“The service provider invested participant accounts in the plan’s default fund, rather than in the various funds selected by the participants. This “misdirection” of funds had been going on for a number of months. Did this case involve a failure to operate the plan in accordance with its written terms?
Generally speaking, the first step in any correction analysis is to determine the type of problem. Does the error impact the planfs qualified status? Is it a prohibited transaction? Is it a fiduciary breach? This is important because the IRS remedial program known as the Employee Plans Compliance Resolution System or “EPCRS” (see IRS Revises Correction Program with New Corrections ) can only be used to fix certain types of defects.
For 401(k) plans, EPCRS is available to correct only defects amounting to “qualification failures”. that is, defects that jeopardize the tax-qualified status of the plan. Qualification failures fall into three categories:
- “plan document failures”, failures to keep the plan document up-to-date with the law and the current requirements of Internal Revenue Code qualified plan rules;
- “demographic failures”, failures to satisfy the non-discrimination, participation and coverage rules; and
- “operational failures”, failures to operate the plan in accordance with its written terms.
In addition, depending on the type of defect(s) at issue, EPCRS may prescribe a specific correction methodology. Finally, not all types of defects are eligible for correction under each of EPCRS component programs.

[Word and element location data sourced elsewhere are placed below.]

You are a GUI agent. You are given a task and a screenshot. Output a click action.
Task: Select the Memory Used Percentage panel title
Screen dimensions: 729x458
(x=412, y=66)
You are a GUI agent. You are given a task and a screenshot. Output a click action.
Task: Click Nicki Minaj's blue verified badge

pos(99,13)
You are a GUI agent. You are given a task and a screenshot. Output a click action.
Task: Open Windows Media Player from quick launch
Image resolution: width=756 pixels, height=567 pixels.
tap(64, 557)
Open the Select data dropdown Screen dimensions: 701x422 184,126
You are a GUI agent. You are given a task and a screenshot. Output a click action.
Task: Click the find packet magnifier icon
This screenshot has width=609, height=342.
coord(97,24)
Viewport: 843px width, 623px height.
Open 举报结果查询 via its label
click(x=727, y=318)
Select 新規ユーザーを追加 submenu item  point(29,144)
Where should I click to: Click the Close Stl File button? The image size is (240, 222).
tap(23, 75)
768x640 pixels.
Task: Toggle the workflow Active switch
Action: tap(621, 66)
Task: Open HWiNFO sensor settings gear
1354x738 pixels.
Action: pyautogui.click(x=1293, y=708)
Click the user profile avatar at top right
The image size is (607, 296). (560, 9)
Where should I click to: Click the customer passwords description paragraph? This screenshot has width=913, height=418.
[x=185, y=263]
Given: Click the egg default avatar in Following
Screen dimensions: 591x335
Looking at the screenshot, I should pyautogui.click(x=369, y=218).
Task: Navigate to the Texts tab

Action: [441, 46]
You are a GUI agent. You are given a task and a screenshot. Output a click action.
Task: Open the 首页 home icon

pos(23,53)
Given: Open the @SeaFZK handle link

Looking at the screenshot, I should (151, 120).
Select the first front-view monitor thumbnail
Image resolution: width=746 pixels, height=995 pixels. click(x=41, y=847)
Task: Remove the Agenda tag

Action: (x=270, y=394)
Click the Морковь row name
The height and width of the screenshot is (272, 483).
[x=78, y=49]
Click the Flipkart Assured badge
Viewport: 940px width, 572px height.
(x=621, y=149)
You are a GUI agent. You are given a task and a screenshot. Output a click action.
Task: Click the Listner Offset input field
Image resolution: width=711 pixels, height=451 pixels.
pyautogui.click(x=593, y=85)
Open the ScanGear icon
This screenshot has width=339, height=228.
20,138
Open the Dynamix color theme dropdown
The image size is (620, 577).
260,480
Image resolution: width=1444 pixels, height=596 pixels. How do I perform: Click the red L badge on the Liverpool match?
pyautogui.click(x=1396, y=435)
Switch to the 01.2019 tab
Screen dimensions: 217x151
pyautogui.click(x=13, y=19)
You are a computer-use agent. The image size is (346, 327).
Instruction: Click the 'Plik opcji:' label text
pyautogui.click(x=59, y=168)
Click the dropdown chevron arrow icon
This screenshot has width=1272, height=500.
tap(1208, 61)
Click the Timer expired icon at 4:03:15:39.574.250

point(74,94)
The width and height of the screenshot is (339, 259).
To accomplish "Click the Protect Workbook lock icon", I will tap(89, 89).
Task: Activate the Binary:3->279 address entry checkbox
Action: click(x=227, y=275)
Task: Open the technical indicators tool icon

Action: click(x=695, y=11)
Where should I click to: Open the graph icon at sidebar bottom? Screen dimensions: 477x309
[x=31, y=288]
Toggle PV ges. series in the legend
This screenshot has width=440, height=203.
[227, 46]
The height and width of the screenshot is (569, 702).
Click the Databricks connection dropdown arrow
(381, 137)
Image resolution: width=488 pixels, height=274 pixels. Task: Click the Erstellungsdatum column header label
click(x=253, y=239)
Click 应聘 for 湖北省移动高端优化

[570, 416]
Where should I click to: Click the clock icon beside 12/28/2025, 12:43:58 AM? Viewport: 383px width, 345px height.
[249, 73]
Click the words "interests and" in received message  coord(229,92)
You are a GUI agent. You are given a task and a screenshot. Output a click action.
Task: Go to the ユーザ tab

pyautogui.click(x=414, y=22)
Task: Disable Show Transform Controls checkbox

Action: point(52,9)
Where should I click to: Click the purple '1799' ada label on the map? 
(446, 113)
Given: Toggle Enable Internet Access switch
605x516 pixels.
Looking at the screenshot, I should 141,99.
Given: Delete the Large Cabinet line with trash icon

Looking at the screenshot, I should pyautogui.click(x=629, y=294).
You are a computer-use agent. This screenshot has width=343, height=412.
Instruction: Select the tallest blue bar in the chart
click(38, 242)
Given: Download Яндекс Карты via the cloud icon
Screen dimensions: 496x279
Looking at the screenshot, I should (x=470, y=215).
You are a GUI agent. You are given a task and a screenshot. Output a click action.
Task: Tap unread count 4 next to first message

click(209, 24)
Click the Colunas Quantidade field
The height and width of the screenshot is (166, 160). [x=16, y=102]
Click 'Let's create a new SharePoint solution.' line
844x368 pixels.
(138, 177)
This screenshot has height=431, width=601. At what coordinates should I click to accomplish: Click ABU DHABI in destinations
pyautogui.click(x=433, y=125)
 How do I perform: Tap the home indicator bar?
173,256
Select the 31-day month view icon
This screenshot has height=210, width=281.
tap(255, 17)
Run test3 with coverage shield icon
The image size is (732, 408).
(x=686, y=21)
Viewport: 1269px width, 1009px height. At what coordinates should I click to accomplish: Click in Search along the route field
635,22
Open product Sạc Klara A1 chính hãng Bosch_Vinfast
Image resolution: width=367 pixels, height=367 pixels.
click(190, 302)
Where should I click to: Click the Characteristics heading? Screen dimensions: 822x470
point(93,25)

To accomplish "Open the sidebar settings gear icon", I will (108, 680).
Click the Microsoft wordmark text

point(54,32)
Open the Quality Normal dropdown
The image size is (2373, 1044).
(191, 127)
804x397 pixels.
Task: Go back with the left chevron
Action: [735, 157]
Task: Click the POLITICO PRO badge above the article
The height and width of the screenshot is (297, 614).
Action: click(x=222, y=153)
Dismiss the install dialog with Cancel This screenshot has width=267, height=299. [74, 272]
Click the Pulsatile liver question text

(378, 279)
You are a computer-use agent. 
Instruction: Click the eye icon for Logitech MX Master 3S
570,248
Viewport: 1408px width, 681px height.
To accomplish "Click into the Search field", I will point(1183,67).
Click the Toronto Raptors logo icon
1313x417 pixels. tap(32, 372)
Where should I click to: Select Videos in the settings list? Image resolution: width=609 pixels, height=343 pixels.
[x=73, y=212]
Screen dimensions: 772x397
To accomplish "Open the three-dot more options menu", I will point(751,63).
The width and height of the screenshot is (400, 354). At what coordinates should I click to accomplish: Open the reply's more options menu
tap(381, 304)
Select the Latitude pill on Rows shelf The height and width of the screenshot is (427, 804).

So what did we have here? In our case, plan document and demographic failures were clearly not at issue. But did this case involve a failure to operate the plan in accordance with its written terms? It could be logically argued that the answer is no. This is because the defect involved the failure to follow the terms of participant enrollment forms, which are arguably documents separate and distinct from the plan document. Thus, the failure to follow the forms could not result in an operational failure, which only occurs if there is a failure to follow the plan document.”